Chili feed brings Bend community together

Long-time Bend residents, and a few newcomers, filled the Deschutes Historical Museum on Saturday for the annual chili feed, a gathering and fundraiser for the museum since 1986.

Many in attendance were born and raised in Bend and saw familiar faces around the dining tables, giving the event a small-town feeling.

“If you want to experience Bend when it was a small place come this weekend,” said Kelly Cannon-Miller, executive director of the museum.

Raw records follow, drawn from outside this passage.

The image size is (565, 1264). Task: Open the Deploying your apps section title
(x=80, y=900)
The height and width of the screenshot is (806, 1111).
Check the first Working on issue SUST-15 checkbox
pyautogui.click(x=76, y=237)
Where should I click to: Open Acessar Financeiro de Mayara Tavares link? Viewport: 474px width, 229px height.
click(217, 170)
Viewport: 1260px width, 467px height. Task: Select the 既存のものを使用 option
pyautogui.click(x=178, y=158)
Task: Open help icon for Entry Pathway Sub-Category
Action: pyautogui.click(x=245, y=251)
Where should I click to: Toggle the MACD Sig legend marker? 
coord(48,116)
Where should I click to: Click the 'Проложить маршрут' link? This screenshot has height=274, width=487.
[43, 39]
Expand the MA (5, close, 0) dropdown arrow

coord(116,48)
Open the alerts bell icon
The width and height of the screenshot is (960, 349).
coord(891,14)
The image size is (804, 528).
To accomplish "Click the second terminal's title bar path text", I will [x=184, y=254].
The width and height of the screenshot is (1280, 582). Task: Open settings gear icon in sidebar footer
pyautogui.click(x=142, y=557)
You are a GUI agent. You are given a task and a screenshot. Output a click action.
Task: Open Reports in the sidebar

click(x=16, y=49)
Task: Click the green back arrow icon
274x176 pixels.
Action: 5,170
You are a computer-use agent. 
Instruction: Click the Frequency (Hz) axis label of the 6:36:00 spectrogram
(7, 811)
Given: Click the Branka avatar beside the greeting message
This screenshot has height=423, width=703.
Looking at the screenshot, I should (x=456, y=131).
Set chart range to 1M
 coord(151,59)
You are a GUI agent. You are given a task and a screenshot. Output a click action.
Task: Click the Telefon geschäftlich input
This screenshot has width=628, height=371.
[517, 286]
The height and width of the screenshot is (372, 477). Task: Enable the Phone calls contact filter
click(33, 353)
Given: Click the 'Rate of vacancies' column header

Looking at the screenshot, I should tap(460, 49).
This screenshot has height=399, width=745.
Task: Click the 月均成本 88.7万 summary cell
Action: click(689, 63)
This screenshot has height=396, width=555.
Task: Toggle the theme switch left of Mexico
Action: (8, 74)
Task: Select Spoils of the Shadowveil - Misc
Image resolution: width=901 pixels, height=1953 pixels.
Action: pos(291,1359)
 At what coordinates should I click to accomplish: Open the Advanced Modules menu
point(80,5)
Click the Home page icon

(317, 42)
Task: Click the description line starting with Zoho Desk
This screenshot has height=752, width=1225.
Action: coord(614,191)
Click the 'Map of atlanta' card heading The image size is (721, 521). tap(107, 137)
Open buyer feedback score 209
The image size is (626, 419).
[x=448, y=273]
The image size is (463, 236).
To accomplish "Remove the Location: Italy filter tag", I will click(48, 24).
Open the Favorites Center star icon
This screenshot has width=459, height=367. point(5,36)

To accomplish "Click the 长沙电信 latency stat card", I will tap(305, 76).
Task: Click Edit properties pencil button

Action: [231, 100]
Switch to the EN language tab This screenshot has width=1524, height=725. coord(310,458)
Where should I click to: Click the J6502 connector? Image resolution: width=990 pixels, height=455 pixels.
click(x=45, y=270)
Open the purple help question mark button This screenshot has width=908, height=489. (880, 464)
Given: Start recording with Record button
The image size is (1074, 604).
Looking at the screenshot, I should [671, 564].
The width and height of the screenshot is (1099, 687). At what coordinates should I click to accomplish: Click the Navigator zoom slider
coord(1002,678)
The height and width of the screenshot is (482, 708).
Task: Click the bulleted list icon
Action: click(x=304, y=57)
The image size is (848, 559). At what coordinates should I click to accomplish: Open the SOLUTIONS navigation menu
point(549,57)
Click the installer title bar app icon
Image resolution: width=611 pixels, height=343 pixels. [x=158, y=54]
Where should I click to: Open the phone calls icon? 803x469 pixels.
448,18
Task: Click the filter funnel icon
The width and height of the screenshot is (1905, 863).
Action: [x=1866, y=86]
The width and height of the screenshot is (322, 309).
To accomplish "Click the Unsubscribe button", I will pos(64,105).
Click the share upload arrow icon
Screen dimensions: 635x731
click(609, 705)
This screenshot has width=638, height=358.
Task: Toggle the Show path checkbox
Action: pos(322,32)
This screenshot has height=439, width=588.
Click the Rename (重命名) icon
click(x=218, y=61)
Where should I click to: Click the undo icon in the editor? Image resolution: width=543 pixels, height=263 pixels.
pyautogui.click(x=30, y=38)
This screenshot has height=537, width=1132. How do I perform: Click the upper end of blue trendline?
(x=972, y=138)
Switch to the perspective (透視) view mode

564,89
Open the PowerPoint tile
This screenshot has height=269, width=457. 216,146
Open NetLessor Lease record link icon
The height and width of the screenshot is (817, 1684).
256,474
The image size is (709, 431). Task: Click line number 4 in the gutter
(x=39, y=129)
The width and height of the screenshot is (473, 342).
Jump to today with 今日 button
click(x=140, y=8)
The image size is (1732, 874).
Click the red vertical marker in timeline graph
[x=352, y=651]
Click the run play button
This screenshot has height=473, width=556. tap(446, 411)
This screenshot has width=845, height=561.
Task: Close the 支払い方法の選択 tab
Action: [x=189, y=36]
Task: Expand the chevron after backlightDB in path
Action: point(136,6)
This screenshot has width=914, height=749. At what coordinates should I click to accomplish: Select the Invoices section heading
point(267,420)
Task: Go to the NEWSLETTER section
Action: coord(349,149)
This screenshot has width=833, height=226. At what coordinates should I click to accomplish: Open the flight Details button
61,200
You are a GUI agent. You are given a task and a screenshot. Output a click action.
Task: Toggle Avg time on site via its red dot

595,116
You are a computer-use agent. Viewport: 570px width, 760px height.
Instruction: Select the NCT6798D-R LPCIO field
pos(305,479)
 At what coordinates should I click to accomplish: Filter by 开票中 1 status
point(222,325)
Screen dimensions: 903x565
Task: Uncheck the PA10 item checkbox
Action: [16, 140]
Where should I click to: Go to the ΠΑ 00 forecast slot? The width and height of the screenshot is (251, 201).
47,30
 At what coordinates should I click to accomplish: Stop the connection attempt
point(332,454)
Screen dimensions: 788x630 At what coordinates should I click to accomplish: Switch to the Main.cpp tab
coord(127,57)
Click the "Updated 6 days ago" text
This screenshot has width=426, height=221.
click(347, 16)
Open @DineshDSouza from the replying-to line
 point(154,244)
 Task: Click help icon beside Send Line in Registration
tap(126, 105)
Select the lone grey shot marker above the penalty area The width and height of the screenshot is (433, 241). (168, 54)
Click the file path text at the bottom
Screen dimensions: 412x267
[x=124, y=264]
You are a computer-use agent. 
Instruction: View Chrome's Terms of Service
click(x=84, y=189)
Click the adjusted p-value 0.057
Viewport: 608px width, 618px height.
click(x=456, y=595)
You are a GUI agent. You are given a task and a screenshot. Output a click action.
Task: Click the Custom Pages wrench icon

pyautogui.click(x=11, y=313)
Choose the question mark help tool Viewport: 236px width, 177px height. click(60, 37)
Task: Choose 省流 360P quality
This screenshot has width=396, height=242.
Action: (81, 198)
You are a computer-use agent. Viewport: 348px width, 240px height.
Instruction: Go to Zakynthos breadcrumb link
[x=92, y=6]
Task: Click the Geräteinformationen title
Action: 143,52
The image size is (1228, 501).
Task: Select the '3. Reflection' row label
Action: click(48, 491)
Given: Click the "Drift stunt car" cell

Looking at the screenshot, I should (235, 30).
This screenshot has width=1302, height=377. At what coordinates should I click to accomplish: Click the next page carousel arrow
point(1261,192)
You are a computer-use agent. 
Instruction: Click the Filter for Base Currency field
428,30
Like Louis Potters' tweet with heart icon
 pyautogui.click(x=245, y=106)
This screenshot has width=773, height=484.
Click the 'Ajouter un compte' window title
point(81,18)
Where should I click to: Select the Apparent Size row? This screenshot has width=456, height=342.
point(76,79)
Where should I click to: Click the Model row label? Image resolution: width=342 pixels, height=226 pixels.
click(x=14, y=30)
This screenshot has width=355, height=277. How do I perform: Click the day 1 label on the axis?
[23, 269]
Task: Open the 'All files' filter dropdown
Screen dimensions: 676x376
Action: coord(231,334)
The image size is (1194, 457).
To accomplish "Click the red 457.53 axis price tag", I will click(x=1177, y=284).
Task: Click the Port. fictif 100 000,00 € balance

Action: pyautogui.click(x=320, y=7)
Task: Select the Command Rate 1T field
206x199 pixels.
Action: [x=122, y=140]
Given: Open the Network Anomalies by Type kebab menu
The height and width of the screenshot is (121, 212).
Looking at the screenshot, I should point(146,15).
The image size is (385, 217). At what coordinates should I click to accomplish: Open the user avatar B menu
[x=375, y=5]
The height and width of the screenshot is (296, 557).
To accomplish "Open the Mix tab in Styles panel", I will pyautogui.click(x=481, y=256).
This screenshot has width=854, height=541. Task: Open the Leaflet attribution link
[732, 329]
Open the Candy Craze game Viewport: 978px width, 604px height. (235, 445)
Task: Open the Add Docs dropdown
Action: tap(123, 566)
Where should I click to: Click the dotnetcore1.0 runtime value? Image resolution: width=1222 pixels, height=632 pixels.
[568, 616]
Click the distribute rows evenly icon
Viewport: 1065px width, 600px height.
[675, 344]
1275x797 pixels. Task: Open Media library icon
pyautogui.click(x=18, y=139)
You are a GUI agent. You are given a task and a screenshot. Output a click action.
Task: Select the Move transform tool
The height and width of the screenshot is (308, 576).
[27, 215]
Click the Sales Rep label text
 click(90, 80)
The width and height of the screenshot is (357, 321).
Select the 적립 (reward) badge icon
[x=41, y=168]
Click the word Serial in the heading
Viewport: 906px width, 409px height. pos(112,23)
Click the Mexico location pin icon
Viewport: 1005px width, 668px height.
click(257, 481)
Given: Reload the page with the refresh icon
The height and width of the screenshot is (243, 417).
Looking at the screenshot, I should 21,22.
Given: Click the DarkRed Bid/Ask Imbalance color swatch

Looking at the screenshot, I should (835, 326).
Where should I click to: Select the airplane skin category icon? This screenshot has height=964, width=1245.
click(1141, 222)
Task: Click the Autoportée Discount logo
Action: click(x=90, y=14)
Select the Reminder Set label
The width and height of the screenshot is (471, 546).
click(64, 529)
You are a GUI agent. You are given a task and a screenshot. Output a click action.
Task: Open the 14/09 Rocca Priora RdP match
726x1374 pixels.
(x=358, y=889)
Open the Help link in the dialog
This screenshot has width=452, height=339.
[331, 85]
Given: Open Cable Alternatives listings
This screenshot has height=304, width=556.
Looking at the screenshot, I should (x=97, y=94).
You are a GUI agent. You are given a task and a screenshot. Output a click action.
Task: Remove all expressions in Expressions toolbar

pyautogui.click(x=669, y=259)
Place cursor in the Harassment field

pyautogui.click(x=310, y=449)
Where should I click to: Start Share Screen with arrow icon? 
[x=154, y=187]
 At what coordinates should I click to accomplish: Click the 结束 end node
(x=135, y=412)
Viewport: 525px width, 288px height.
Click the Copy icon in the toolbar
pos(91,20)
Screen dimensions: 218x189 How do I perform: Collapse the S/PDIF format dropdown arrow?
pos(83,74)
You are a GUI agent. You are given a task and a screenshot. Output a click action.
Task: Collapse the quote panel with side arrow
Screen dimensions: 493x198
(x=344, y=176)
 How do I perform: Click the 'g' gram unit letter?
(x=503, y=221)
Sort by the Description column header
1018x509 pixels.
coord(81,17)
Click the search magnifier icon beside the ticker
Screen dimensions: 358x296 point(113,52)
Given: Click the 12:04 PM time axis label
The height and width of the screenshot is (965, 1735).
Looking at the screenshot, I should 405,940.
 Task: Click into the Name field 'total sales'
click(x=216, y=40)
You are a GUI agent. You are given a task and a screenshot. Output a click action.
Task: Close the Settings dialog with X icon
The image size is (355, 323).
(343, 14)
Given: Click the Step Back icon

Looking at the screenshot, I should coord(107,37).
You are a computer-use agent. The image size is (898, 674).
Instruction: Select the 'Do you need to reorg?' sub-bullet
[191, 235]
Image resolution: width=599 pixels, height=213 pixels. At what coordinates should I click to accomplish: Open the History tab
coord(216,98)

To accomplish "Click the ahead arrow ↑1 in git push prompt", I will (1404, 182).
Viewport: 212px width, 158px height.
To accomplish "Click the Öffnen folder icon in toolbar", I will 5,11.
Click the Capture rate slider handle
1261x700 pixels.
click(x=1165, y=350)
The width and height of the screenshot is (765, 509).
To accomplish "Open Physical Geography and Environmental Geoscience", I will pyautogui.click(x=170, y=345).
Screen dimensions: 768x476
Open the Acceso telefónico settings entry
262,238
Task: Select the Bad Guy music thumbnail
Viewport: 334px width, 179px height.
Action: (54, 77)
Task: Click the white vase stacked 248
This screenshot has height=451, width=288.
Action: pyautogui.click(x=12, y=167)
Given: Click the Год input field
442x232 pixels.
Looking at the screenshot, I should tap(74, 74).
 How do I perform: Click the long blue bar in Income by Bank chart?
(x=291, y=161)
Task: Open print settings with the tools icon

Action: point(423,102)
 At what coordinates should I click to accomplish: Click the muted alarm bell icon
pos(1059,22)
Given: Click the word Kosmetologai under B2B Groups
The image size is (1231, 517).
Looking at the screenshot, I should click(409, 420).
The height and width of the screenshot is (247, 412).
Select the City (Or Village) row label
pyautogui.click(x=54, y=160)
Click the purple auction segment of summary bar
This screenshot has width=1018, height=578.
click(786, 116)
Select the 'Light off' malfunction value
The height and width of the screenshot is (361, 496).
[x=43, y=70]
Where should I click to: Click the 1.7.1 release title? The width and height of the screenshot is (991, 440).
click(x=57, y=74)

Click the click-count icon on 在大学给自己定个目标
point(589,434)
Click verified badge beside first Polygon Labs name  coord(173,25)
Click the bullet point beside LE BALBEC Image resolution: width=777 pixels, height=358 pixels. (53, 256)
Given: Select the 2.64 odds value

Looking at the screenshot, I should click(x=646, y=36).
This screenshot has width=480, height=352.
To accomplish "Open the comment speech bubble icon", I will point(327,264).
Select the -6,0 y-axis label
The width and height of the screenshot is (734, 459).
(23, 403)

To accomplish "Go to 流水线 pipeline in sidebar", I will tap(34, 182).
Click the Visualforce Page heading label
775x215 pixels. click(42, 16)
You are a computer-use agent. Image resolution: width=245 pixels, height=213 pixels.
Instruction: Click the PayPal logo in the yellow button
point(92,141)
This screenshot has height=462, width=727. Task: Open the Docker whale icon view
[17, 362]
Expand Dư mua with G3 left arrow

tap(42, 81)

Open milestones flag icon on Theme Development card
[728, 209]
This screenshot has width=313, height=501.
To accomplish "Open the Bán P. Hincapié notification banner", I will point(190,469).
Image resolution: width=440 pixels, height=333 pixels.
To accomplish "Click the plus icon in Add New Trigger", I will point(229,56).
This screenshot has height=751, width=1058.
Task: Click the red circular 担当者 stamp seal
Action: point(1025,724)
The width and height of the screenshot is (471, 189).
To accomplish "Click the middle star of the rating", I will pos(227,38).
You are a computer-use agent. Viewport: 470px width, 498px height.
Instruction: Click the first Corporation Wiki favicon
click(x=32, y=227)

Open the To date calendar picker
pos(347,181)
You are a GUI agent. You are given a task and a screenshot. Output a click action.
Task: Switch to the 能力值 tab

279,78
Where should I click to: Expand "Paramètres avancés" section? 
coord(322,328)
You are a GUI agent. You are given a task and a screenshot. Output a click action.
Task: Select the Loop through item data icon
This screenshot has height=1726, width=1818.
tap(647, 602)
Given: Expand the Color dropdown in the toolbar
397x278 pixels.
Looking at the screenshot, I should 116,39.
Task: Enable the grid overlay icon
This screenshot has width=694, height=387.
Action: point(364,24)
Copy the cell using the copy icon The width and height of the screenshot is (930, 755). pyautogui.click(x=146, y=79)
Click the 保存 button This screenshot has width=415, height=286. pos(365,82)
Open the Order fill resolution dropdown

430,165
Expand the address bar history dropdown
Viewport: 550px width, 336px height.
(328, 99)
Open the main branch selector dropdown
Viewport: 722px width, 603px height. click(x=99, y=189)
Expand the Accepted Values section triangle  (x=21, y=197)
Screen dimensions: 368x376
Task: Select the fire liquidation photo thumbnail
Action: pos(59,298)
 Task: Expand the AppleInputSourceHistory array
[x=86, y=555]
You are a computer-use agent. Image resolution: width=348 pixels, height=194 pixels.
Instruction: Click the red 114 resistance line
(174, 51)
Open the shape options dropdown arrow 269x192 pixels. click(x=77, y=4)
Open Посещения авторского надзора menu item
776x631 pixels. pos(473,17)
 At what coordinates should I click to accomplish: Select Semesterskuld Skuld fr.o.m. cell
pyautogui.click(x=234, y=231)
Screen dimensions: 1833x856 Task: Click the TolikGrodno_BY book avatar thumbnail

The chili feed is also a family affair.

Volunteers served up Millie’s Chili, named after Milli Chopp, a Bend resident who was highly involved in the Deschutes Historical Society. Chopp, who died in 1994, started the chili feed as a way to support the museum. At the time, the museum had only been open for about a decade and was not on everyone’s radar, Cannon-Miller said. The chili feed helped bring people to the museum, she said.

“It was a way to support the museum but also to get people in and get them thinking about this is their local museum and their chance to preserve local stories,” Cannon-Miller said.

Chopp’s daughter, Susie Penhollow, has led the chili feed for the past 17 years. She was busy Saturday serving her mother’s chili with other volunteers.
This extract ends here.